* [EXERCISE DESCRIPTION]:
Recast the lines from the line containing "This screenshot has width=1060, height=930." up to and including the line containing "Click the Dodaj regułę przekształcania button" as a Markdown table with the columns Row and Line, omitting any blank lines.

* [ENTRIES SUPPLIED]:
━━━━━━
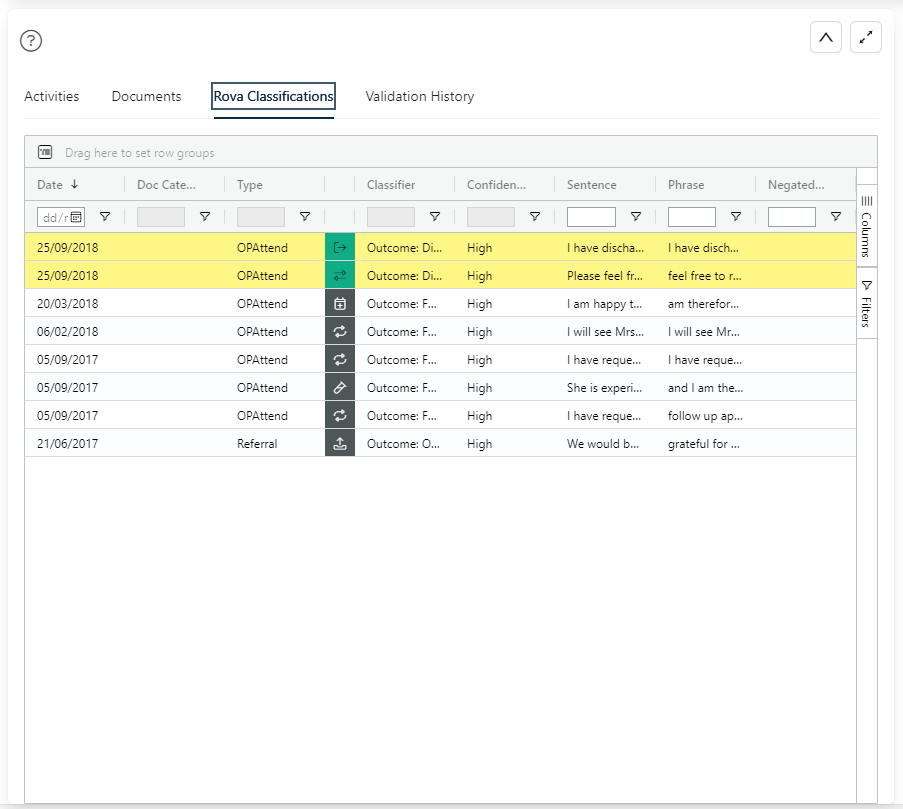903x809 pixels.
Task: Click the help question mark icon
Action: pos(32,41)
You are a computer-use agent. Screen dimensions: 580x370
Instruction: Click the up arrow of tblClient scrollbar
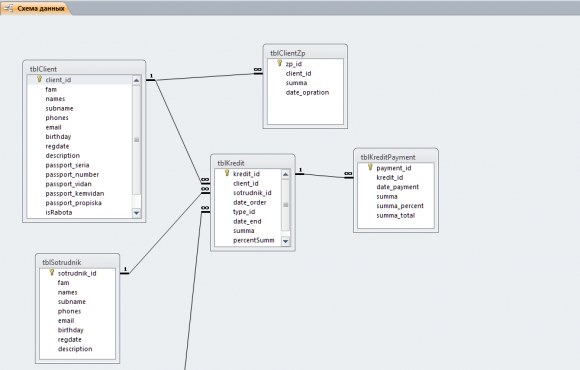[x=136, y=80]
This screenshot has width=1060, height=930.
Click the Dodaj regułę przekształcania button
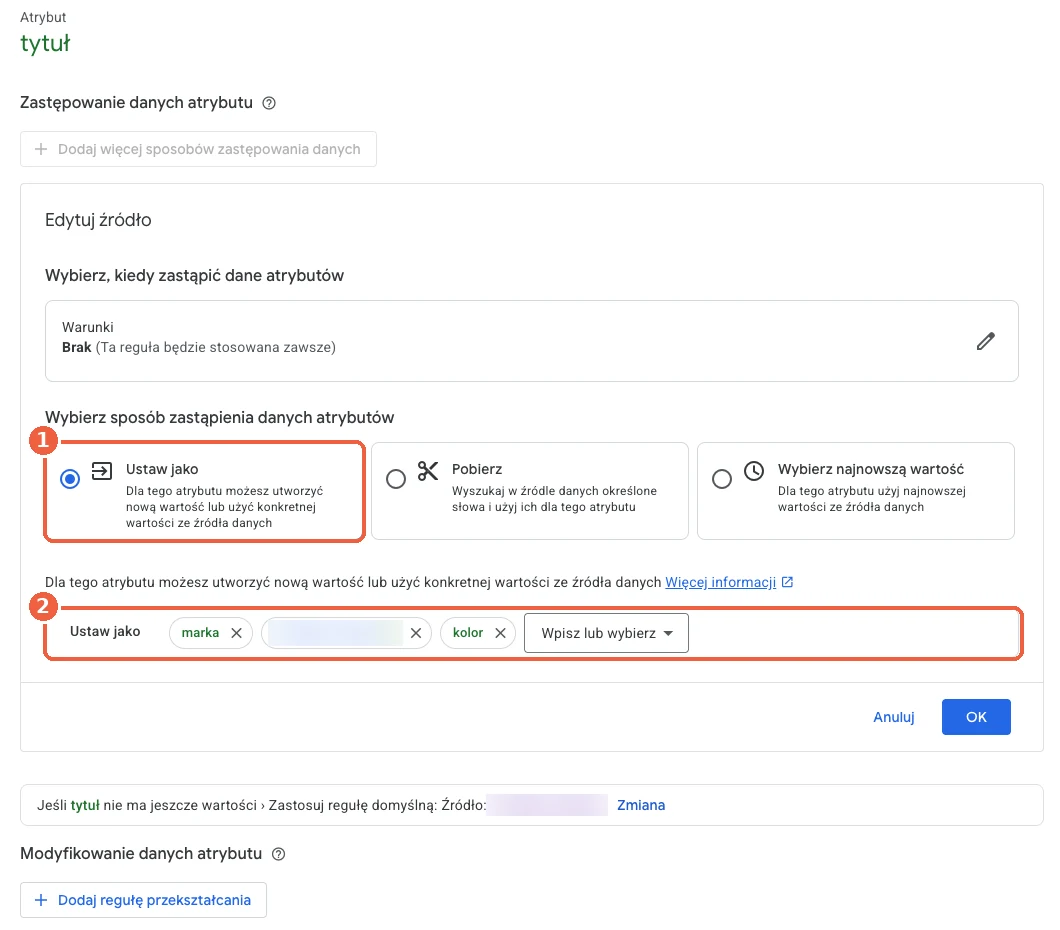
━━━━━━
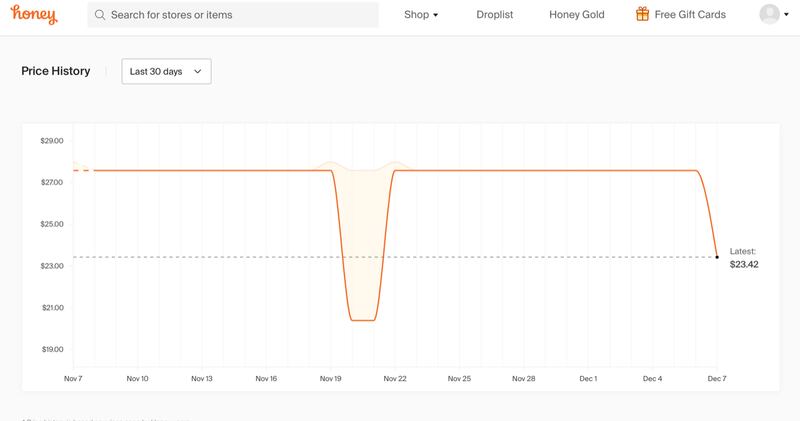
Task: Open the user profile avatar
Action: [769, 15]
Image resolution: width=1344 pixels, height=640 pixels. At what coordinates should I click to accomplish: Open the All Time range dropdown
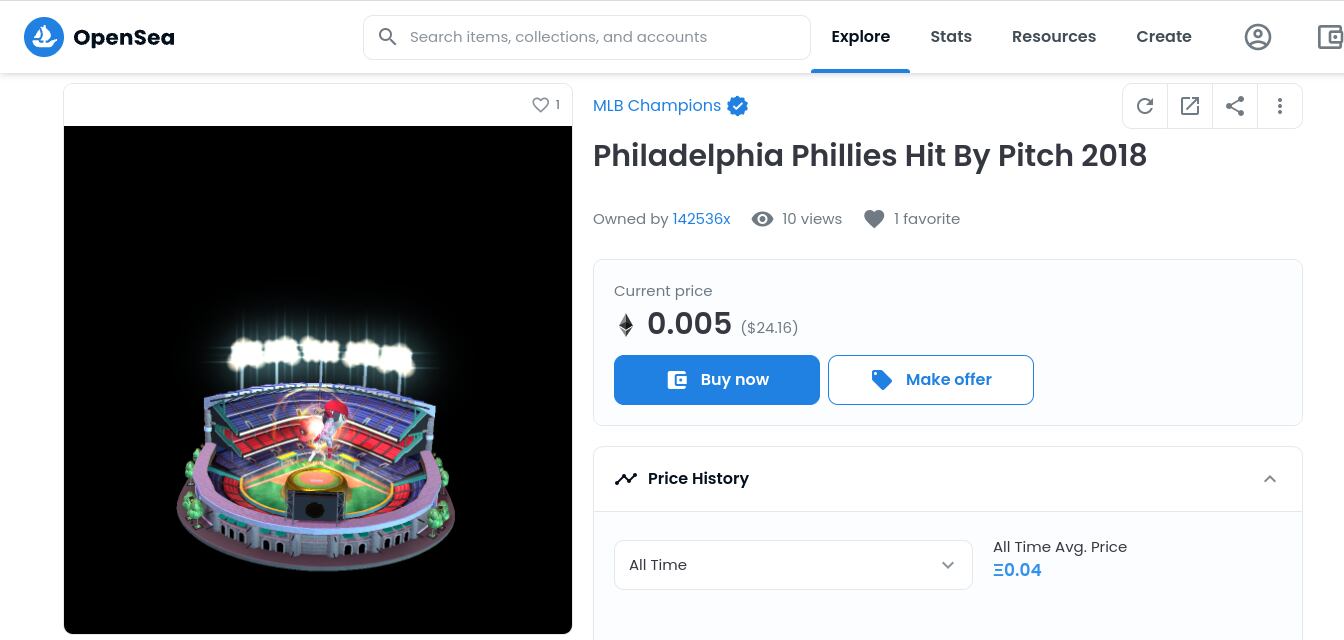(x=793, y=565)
━━━━━━
* [SOLUTION TO THE EXERCISE]:
| Row | Line |
|---|---|
| 1 | This screenshot has width=1060, height=930. |
| 2 | Click the Dodaj regułę przekształcania button |